Directions =>
• 1. In the new book announcement, restate the part that opens with the words containing "It’s is my pleasure" and closes with "the book’s description.", substituting "at no cost" for "for free".
• 2. List every reason the new book announcement gives for residents abandoning their homes after World War II.

The best days at the Digital Press are NEW BOOK DAYS, and today is better than most.
It’s is my pleasure to announce the publication of Deserted Villages: Perspectives from the Eastern Mediterranean edited by Rebecca M. Seifried and Deborah E. Brown Stewart. The book showcases eight, richly detailed studies of abandoned villages in the Eastern Mediterranean and one in North Dakota. The free digital version of the book includes dozens of color photographs, maps, and plans (in black-and-white in the print version).
You can download the book here for free.
Here’s a press release and the book’s description.
New Book Explores Abandoned Settlements in the Eastern Mediterranean
People usually expect archaeologists to study abandoned sites to understand past societies. In the Eastern Mediterranean, however, the most commonly imagined sites are usually buried beneath meters of earth and require careful excavation to reveal their secrets.
Deserted Villages: Perspectives from the Eastern Mediterranean published this week from The Digital Press at the University of North Dakota brings together nine peer-reviewed studies of abandoned villages from Greece, Turkey, and North Dakota authored by leading scholars in their fields. Each study not only documents specific abandoned settlements in detail, but also offers nuanced analysis of these sites and the processes that led to their abandonment and current state. The book invites the reader to explore the vegetation overgrowing the hamlet of Pentaskouphi, the abandoned churches of Kythera, the roads and paths of the Western Argolid, and the imposing stone houses of the Mani peninsula. Reflections on sites as diverse as the settlement of Lakka Skoutara in the southeastern Corinthia and the town of Wheelock in Western North Dakota prompt historians and archaeologists to come to terms with abandonment as a process and state.
Dr. Deborah E. Brown Stewart, the book’s co-editor and Head of the Penn Museum Library at the University of Pennsylvania, noted that these villages often elicited mixed responses from people who encounter them, “some people dismiss them as unsightly ruins, others photograph them as romantic, and still others might think about the potential for investing and restoring to create a lovely summer place in the country. Archaeologists instead see opportunities to reveal the stories of people and communities that are too often missing from history and our understanding of the past.”
The countryside of the Eastern Mediterranean is filled with abandoned villages, hamlets, and settlements that are often still standing. The residents of these sites abandoned their homes in after World War II for many reasons ranging from the convenience of mechanized agriculture to the appeal of urban life, the dislocations of war, and the changing character of the global economy. Archaeologists have regularly made note of these abandoned settlements, but until now, there wasn’t a single volume focused on their archaeology.

[Recorded data]
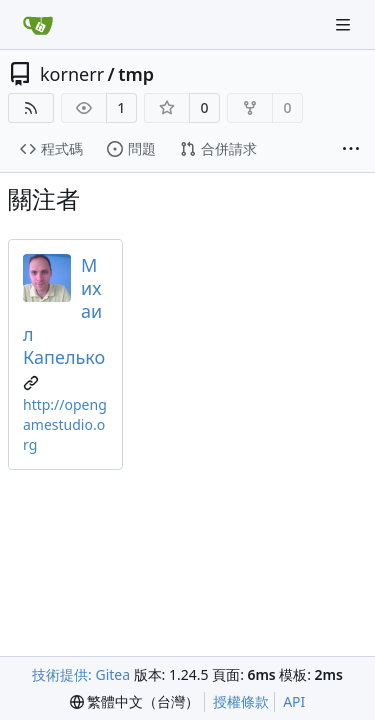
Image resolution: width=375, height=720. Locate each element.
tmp (136, 74)
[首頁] (38, 25)
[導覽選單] (345, 24)
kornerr (72, 74)
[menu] (135, 702)
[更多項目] (351, 149)
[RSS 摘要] (31, 108)
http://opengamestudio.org (65, 424)
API (294, 701)
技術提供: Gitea (81, 674)
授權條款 (241, 701)
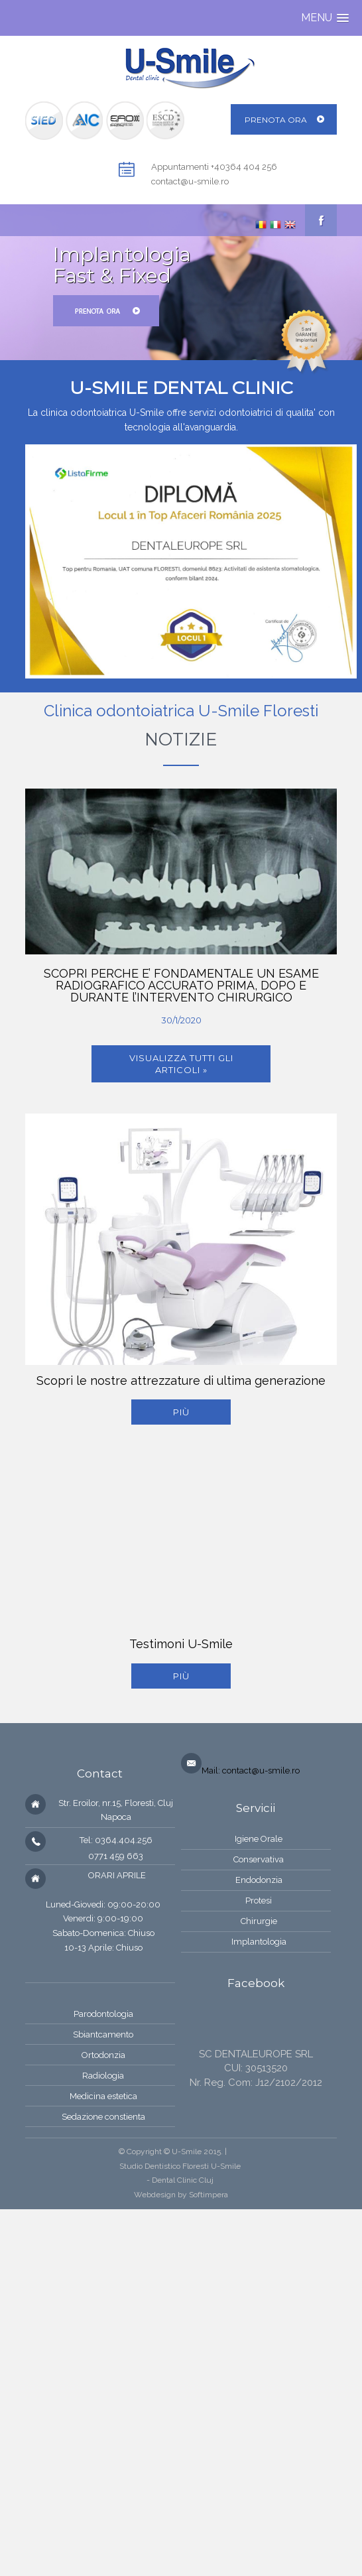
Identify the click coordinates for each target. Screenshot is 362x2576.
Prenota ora (276, 120)
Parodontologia (103, 2014)
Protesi (258, 1900)
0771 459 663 (115, 1856)
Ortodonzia (103, 2055)
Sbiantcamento (103, 2034)
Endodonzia (258, 1880)
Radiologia (103, 2076)
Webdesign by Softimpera (181, 2194)
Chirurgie (259, 1921)
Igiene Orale (258, 1839)
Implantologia (258, 1942)
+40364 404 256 (244, 167)
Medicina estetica (103, 2096)
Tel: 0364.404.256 (116, 1840)
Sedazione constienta (103, 2117)
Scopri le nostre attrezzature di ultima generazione (181, 1380)
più (181, 1412)
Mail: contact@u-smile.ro (251, 1770)
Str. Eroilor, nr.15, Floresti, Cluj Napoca (115, 1810)
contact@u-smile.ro (190, 181)
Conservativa (258, 1859)
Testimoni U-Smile (181, 1644)
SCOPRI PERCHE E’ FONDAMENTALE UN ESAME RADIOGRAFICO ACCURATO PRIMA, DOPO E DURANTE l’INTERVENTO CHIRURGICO (181, 985)
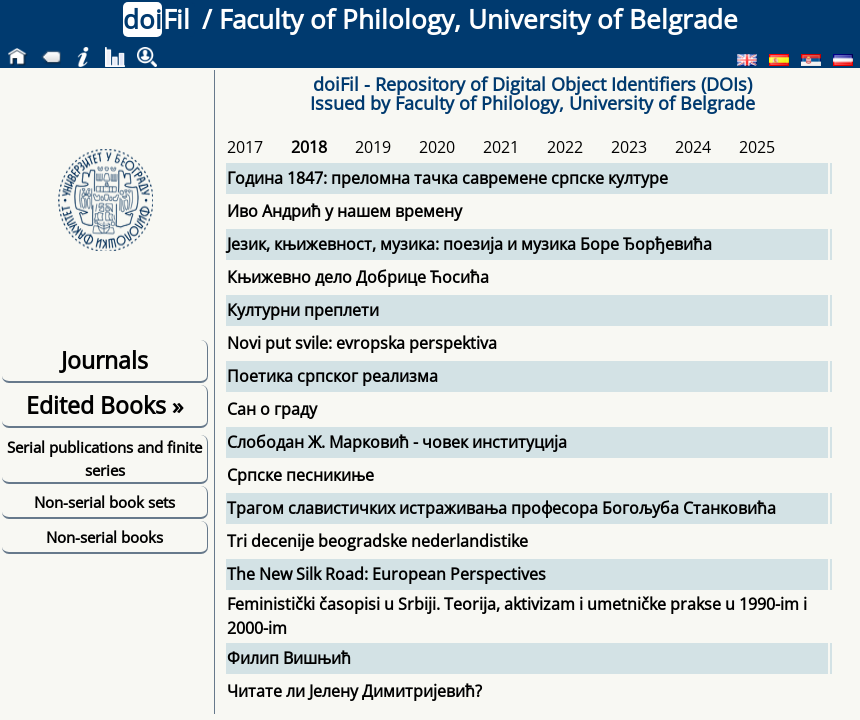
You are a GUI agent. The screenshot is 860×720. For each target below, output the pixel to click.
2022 (565, 147)
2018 (309, 147)
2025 (757, 147)
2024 (693, 147)
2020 (437, 147)
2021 (501, 147)
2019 (373, 147)
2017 (245, 147)
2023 (629, 147)
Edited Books (104, 405)
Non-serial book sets (104, 502)
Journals (104, 360)
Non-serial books (104, 537)
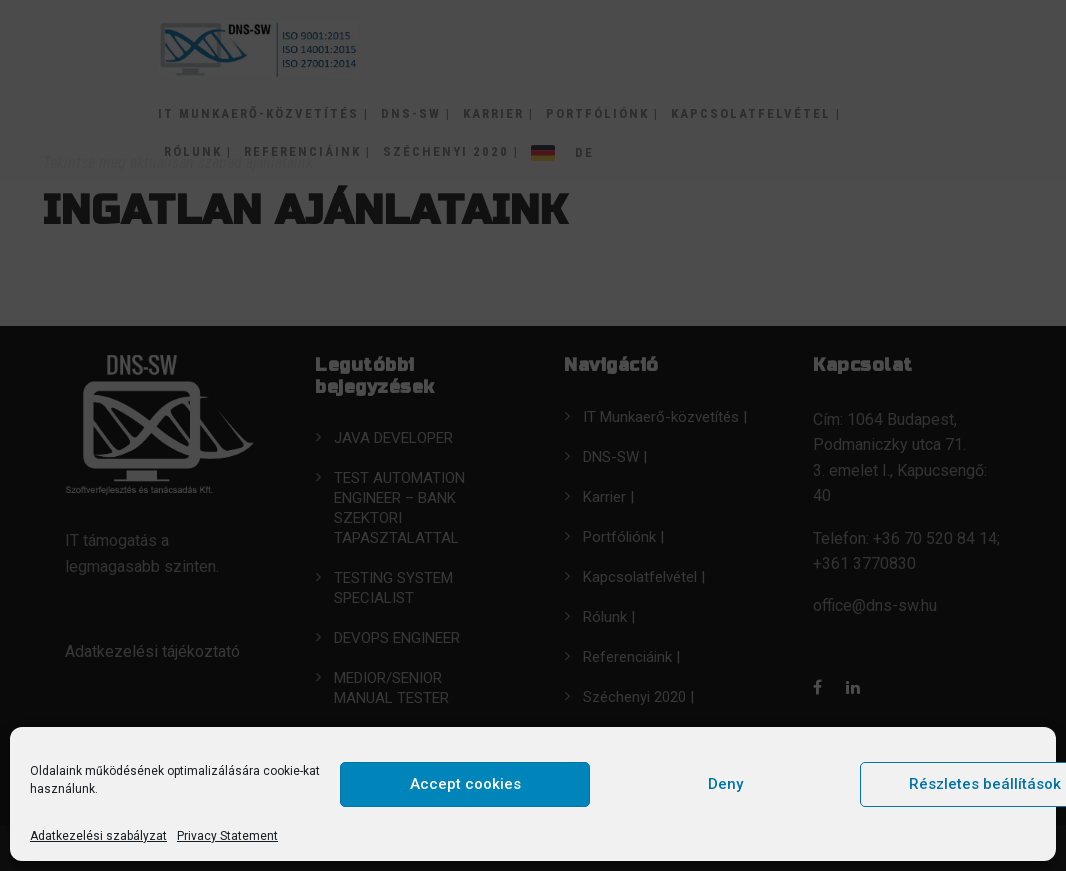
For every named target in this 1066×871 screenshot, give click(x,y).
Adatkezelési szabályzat (98, 836)
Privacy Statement (227, 836)
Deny (725, 784)
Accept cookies (465, 784)
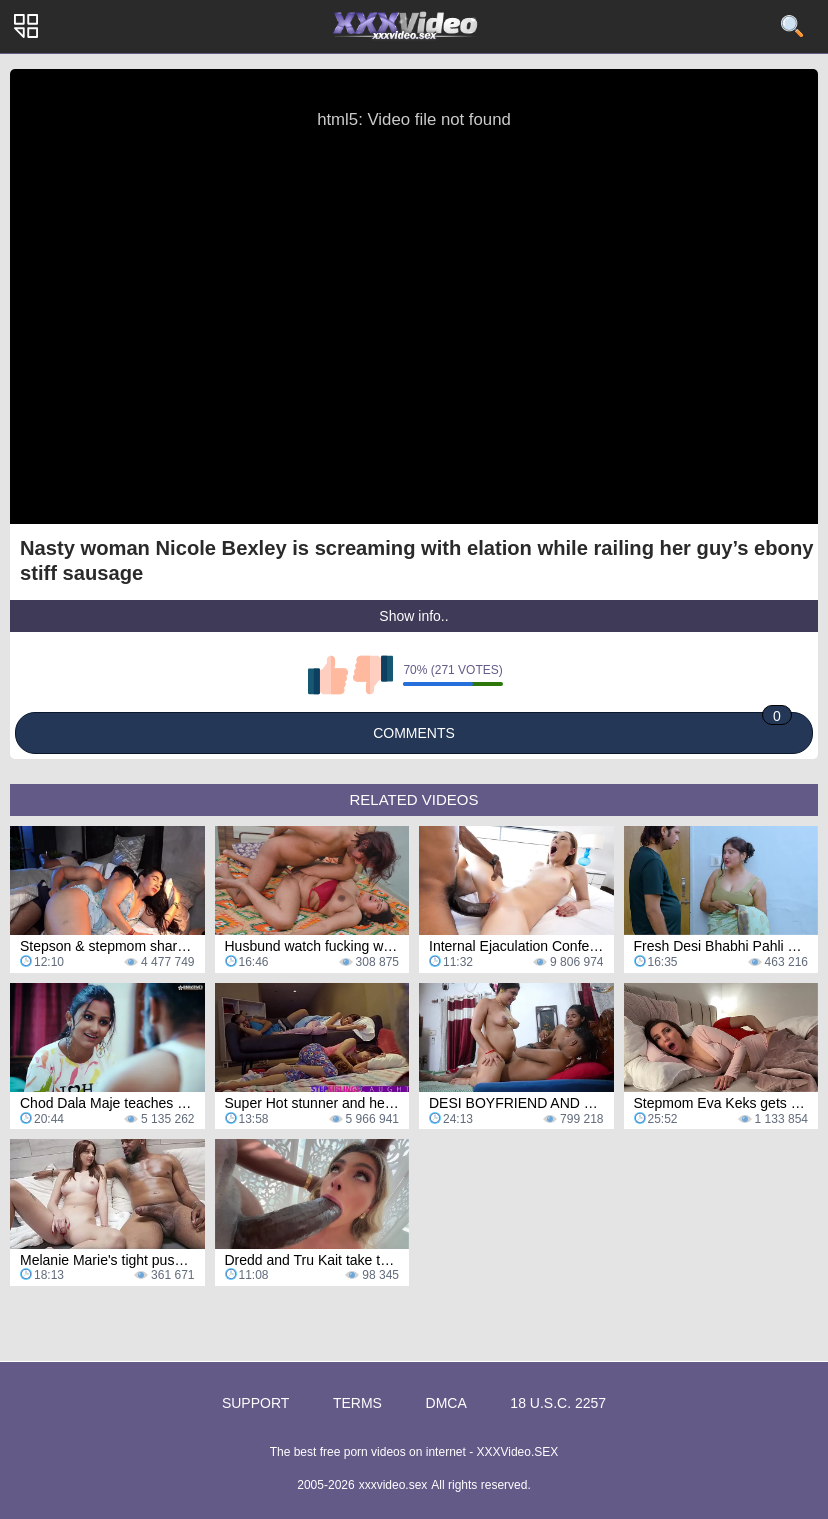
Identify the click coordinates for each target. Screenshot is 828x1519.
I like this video (328, 675)
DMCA (446, 1403)
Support (255, 1403)
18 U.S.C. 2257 (558, 1403)
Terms (357, 1403)
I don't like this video (373, 675)
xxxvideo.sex (393, 1485)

Solutions to the exercise =>
• 1.
It’s is my pleasure to announce the publication of Deserted Villages: Perspectives from the Eastern Mediterranean edited by Rebecca M. Seifried and Deborah E. Brown Stewart. The book showcases eight, richly detailed studies of abandoned villages in the Eastern Mediterranean and one in North Dakota. The free digital version of the book includes dozens of color photographs, maps, and plans (in black-and-white in the print version).
You can download the book here at no cost.
Here’s a press release and the book’s description.

• 2.
- the convenience of mechanized agriculture
- the appeal of urban life
- the dislocations of war
- the changing character of the global economy